Textauszug:

Kriegsübungen in Südostasien
Vermehrte Kriegsübungen in der Asien-Pazifik-Region aus. USA halten Rekordmanöver in Südostasien ab
Die deutsche Bundeswehr verstetigt ihre Kriegsübungen im Indischen und im Pazifischen Ozean und wird im nächsten Jahr mehr Einheiten der Marine und der Luftwaffe in die Asien-Pazifik-Region entsenden als zuvor. Der deutsche Kriegsminister Boris Pistorius nahm – als erster deutscher Ressortchef seit langem – am Shangri-La Dialogue teil, der aktuell wichtigsten Sicherheitskonferenz in Asien, und führte Gespräche mit seinem singapurischen Amtskollegen Ng Eng Hen.
Zugleich dehnen die USA ihre Kriegsübungen in Südostasien auf Rekordniveau aus, während China bemüht ist, den militärischen Einfluß des Westens nicht allzu stark werden zu lassen.
Bedeutender Rüstungskunde
Der Stadtstaat Singapur, der drei Prozent seines Bruttoinlandsprodukts für das Militär ausgibt – 10,7 Milliarden US-Dollar pro Jahr –, ist nicht nur einer der bedeutendsten Kooperationspartner der USA-Streitkräfte in der Region, sondern auch einer der größten Abnehmer deutscher Rüstungsexporte außerhalb der NATO. Im Jahr 2020 genehmigte die Bundesregierung Rüstungsexporte im Wert von einer knappen Viertelmilliarde Euro an die singapurischen Streitkräfte; 2021 waren es sogar Ausfuhren in Höhe von 630 Millionen Euro. Bei Großwaffen war Deutschland zuletzt der drittgrößte Lieferant des Landes nach Frankreich und den USA. Geliefert wurden unter anderem mehr als 200 Kampfpanzer vom Typ Leopard 2, außerdem weitere gepanzerte Fahrzeuge, vor allem Berge- und Brückenlegepanzer, zuzüglich Panzerabwehrwaffen und Munition.
Vor allem aber ist die Bundesrepublik ein wichtiger Ausrüster der singapurischen Marine, deren größere Kriegsschiffe überwiegend deutsche Modelle sind und die entweder aus der Bundesrepublik geliefert oder in Singapur in Lizenz gebaut wurden.
Militärischer Kooperationspartner
Zu den umfangreichen Rüstungsexporten kommt eine zuletzt kontinuierlich zunehmende Zusammenarbeit mit Singapurs Streitkräften hinzu, die rund 72.000 Soldaten umfassen – bei einer Bevölkerung von gerade einmal gut 5,6 Millionen Menschen, von denen allerdings nur 3,5 Millionen Staatsbürger sind, eine hohe Zahl. Singapurs Panzertruppen trainieren – auch, weil der äußerst dicht besiedelte Stadtstaat nicht über wirklich ausgedehnte militärisch nutzbare Flächen verfügt – regelmäßig auf deutschen Truppenübungsplätzen, früher in Bergen, inzwischen in der Oberlausitz.

Kurze Aufgabe A: Warum trainieren Singapurs Panzertruppen laut dem Textauszug regelmäßig auf deutschen Truppenübungsplätzen? Antworte in ein bis zwei Sätzen.
Kurze Aufgabe B: Gib aus dem Textauszug die Stelle zwischen „Vor allem aber“ und „Lizenz gebaut wurden.“ einschließlich wortgetreu wieder.

Quellenmaterial:
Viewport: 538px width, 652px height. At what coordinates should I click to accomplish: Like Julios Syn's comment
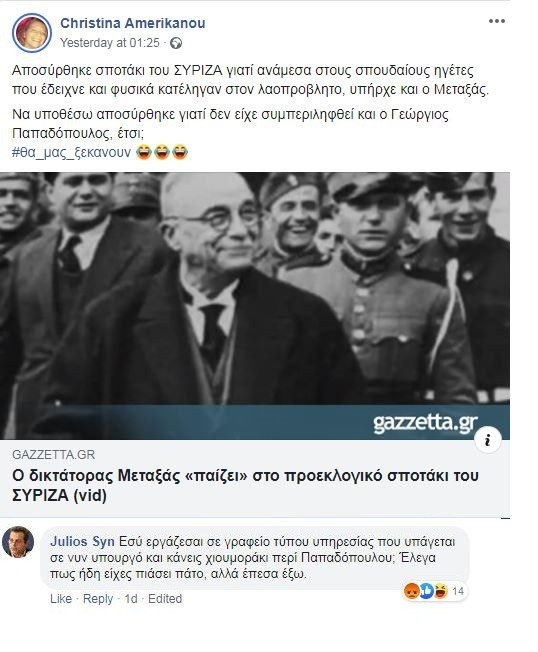(61, 599)
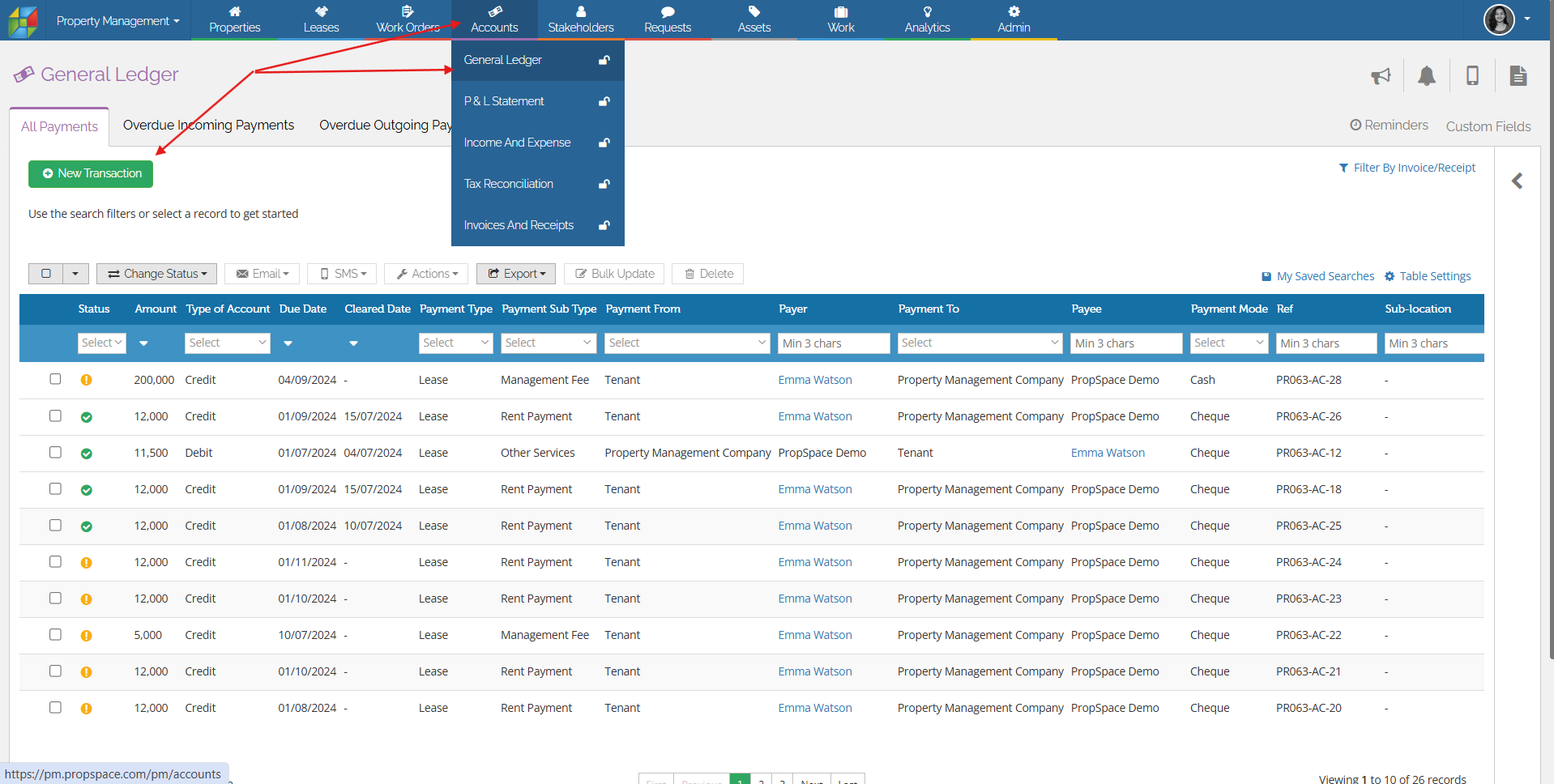Open the bell notifications icon

(x=1427, y=76)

Schriftliche Lösung A: Ein Grund ist, dass der äußerst dicht besiedelte Stadtstaat Singapur nicht über wirklich ausgedehnte, militärisch nutzbare Flächen verfügt.

Schriftliche Lösung B:
Vor allem aber ist die Bundesrepublik ein wichtiger Ausrüster der singapurischen Marine, deren größere Kriegsschiffe überwiegend deutsche Modelle sind und die entweder aus der Bundesrepublik geliefert oder in Singapur in Lizenz gebaut wurden.